-------- DATA IN THIS EXERCISE --------

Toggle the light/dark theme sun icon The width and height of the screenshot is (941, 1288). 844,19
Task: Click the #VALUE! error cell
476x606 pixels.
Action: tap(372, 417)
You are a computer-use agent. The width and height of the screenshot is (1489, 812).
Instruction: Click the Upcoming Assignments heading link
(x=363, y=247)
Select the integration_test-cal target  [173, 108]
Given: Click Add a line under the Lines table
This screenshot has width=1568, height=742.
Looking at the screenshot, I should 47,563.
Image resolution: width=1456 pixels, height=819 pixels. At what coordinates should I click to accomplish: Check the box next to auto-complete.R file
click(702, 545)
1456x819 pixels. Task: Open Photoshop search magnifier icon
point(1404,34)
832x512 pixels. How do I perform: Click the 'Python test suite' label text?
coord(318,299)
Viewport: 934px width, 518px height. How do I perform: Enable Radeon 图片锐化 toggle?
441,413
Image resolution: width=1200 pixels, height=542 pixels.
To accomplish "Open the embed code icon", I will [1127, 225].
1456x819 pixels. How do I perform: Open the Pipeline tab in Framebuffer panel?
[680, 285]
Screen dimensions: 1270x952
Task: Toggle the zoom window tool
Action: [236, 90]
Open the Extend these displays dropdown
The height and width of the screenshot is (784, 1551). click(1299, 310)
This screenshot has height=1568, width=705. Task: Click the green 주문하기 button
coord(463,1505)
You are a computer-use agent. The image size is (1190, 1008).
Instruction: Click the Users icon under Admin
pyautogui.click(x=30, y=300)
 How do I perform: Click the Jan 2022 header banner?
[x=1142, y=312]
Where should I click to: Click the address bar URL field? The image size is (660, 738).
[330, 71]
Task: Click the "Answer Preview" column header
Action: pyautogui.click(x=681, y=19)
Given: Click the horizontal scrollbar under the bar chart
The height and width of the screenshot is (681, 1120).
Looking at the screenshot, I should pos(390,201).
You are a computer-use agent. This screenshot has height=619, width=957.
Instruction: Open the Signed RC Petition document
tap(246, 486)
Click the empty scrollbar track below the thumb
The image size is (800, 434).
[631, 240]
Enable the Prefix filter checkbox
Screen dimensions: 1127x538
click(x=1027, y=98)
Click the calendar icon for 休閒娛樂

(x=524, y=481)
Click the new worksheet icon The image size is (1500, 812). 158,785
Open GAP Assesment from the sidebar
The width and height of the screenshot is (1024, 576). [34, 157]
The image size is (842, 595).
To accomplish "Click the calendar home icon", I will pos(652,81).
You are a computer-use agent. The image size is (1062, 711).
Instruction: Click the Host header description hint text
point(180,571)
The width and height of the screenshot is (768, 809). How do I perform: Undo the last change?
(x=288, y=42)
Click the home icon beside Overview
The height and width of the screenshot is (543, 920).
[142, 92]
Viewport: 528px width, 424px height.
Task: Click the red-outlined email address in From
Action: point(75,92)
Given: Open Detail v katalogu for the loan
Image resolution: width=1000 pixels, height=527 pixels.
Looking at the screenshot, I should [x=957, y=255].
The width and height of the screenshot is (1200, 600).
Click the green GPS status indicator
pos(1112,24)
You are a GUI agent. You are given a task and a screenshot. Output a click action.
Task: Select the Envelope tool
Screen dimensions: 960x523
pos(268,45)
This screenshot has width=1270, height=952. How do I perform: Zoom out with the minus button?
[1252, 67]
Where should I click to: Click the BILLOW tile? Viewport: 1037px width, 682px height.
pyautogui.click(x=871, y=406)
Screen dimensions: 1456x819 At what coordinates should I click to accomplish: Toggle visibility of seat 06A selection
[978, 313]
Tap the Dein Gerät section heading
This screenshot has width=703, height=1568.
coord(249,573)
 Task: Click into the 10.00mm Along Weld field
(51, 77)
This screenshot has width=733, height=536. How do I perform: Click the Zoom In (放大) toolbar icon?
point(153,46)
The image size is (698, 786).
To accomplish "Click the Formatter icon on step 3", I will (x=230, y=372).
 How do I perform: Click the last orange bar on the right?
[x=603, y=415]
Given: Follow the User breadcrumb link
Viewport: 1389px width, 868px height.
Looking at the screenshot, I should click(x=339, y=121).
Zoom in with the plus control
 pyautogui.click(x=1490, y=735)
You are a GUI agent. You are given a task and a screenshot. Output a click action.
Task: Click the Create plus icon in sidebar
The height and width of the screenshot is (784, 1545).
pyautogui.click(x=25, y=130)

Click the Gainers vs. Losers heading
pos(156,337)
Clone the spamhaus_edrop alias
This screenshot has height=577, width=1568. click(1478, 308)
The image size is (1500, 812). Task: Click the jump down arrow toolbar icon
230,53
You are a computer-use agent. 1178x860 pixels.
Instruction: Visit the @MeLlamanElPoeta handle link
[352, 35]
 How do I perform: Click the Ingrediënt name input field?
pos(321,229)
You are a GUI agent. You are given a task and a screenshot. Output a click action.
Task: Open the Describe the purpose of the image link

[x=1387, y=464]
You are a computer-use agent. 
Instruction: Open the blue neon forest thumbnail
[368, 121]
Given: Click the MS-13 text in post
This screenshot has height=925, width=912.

--------

**AIM OF THE TASK:** Format every line of the items above as a JSON list of strings, one string per line, leaving out blank lines.

**SOLUTION TO THIS TASK:**
[
  "Toggle the light/dark theme sun icon The width and height of the screenshot is (941, 1288). 844,19",
  "Task: Click the #VALUE! error cell",
  "476x606 pixels.",
  "Action: tap(372, 417)",
  "You are a computer-use agent. The width and height of the screenshot is (1489, 812).",
  "Instruction: Click the Upcoming Assignments heading link",
  "(x=363, y=247)",
  "Select the integration_test-cal target  [173, 108]",
  "Given: Click Add a line under the Lines table",
  "This screenshot has width=1568, height=742.",
  "Looking at the screenshot, I should 47,563.",
  "Image resolution: width=1456 pixels, height=819 pixels. At what coordinates should I click to accomplish: Check the box next to auto-complete.R file",
  "click(702, 545)",
  "1456x819 pixels. Task: Open Photoshop search magnifier icon",
  "point(1404,34)",
  "832x512 pixels. How do I perform: Click the 'Python test suite' label text?",
  "coord(318,299)",
  "Viewport: 934px width, 518px height. How do I perform: Enable Radeon 图片锐化 toggle?",
  "441,413",
  "Image resolution: width=1200 pixels, height=542 pixels.",
  "To accomplish \"Open the embed code icon\", I will [1127, 225].",
  "1456x819 pixels. How do I perform: Open the Pipeline tab in Framebuffer panel?",
  "[680, 285]",
  "Screen dimensions: 1270x952",
  "Task: Toggle the zoom window tool",
  "Action: [236, 90]",
  "Open the Extend these displays dropdown",
  "The height and width of the screenshot is (784, 1551). click(1299, 310)",
  "This screenshot has height=1568, width=705. Task: Click the green 주문하기 button",
  "coord(463,1505)",
  "You are a computer-use agent. The image size is (1190, 1008).",
  "Instruction: Click the Users icon under Admin",
  "pyautogui.click(x=30, y=300)",
  " How do I perform: Click the Jan 2022 header banner?",
  "[x=1142, y=312]",
  "Where should I click to: Click the address bar URL field? The image size is (660, 738).",
  "[330, 71]",
  "Task: Click the \"Answer Preview\" column header",
  "Action: pyautogui.click(x=681, y=19)",
  "Given: Click the horizontal scrollbar under the bar chart",
  "The height and width of the screenshot is (681, 1120).",
  "Looking at the screenshot, I should pos(390,201).",
  "You are a computer-use agent. This screenshot has height=619, width=957.",
  "Instruction: Open the Signed RC Petition document",
  "tap(246, 486)",
  "Click the empty scrollbar track below the thumb",
  "The image size is (800, 434).",
  "[631, 240]",
  "Enable the Prefix filter checkbox",
  "Screen dimensions: 1127x538",
  "click(x=1027, y=98)",
  "Click the calendar icon for 休閒娛樂",
  "(x=524, y=481)",
  "Click the new worksheet icon The image size is (1500, 812). 158,785",
  "Open GAP Assesment from the sidebar",
  "The width and height of the screenshot is (1024, 576). [34, 157]",
  "The image size is (842, 595).",
  "To accomplish \"Click the calendar home icon\", I will pos(652,81).",
  "You are a computer-use agent. The image size is (1062, 711).",
  "Instruction: Click the Host header description hint text",
  "point(180,571)",
  "The width and height of the screenshot is (768, 809). How do I perform: Undo the last change?",
  "(x=288, y=42)",
  "Click the home icon beside Overview",
  "The height and width of the screenshot is (543, 920).",
  "[142, 92]",
  "Viewport: 528px width, 424px height.",
  "Task: Click the red-outlined email address in From",
  "Action: point(75,92)",
  "Given: Open Detail v katalogu for the loan",
  "Image resolution: width=1000 pixels, height=527 pixels.",
  "Looking at the screenshot, I should [x=957, y=255].",
  "The width and height of the screenshot is (1200, 600).",
  "Click the green GPS status indicator",
  "pos(1112,24)",
  "You are a GUI agent. You are given a task and a screenshot. Output a click action.",
  "Task: Select the Envelope tool",
  "Screen dimensions: 960x523",
  "pos(268,45)",
  "This screenshot has width=1270, height=952. How do I perform: Zoom out with the minus button?",
  "[1252, 67]",
  "Where should I click to: Click the BILLOW tile? Viewport: 1037px width, 682px height.",
  "pyautogui.click(x=871, y=406)",
  "Screen dimensions: 1456x819 At what coordinates should I click to accomplish: Toggle visibility of seat 06A selection",
  "[978, 313]",
  "Tap the Dein Gerät section heading",
  "This screenshot has width=703, height=1568.",
  "coord(249,573)",
  " Task: Click into the 10.00mm Along Weld field",
  "(51, 77)",
  "This screenshot has width=733, height=536. How do I perform: Click the Zoom In (放大) toolbar icon?",
  "point(153,46)",
  "The image size is (698, 786).",
  "To accomplish \"Click the Formatter icon on step 3\", I will (x=230, y=372).",
  " How do I perform: Click the last orange bar on the right?",
  "[x=603, y=415]",
  "Given: Follow the User breadcrumb link",
  "Viewport: 1389px width, 868px height.",
  "Looking at the screenshot, I should click(x=339, y=121).",
  "Zoom in with the plus control",
  " pyautogui.click(x=1490, y=735)",
  "You are a GUI agent. You are given a task and a screenshot. Output a click action.",
  "Task: Click the Create plus icon in sidebar",
  "The height and width of the screenshot is (784, 1545).",
  "pyautogui.click(x=25, y=130)",
  "Click the Gainers vs. Losers heading",
  "pos(156,337)",
  "Clone the spamhaus_edrop alias",
  "This screenshot has height=577, width=1568. click(1478, 308)",
  "The image size is (1500, 812). Task: Click the jump down arrow toolbar icon",
  "230,53",
  "You are a computer-use agent. 1178x860 pixels.",
  "Instruction: Visit the @MeLlamanElPoeta handle link",
  "[352, 35]",
  " How do I perform: Click the Ingrediënt name input field?",
  "pos(321,229)",
  "You are a GUI agent. You are given a task and a screenshot. Output a click action.",
  "Task: Open the Describe the purpose of the image link",
  "[x=1387, y=464]",
  "You are a computer-use agent. ",
  "Instruction: Open the blue neon forest thumbnail",
  "[368, 121]",
  "Given: Click the MS-13 text in post",
  "This screenshot has height=925, width=912."
]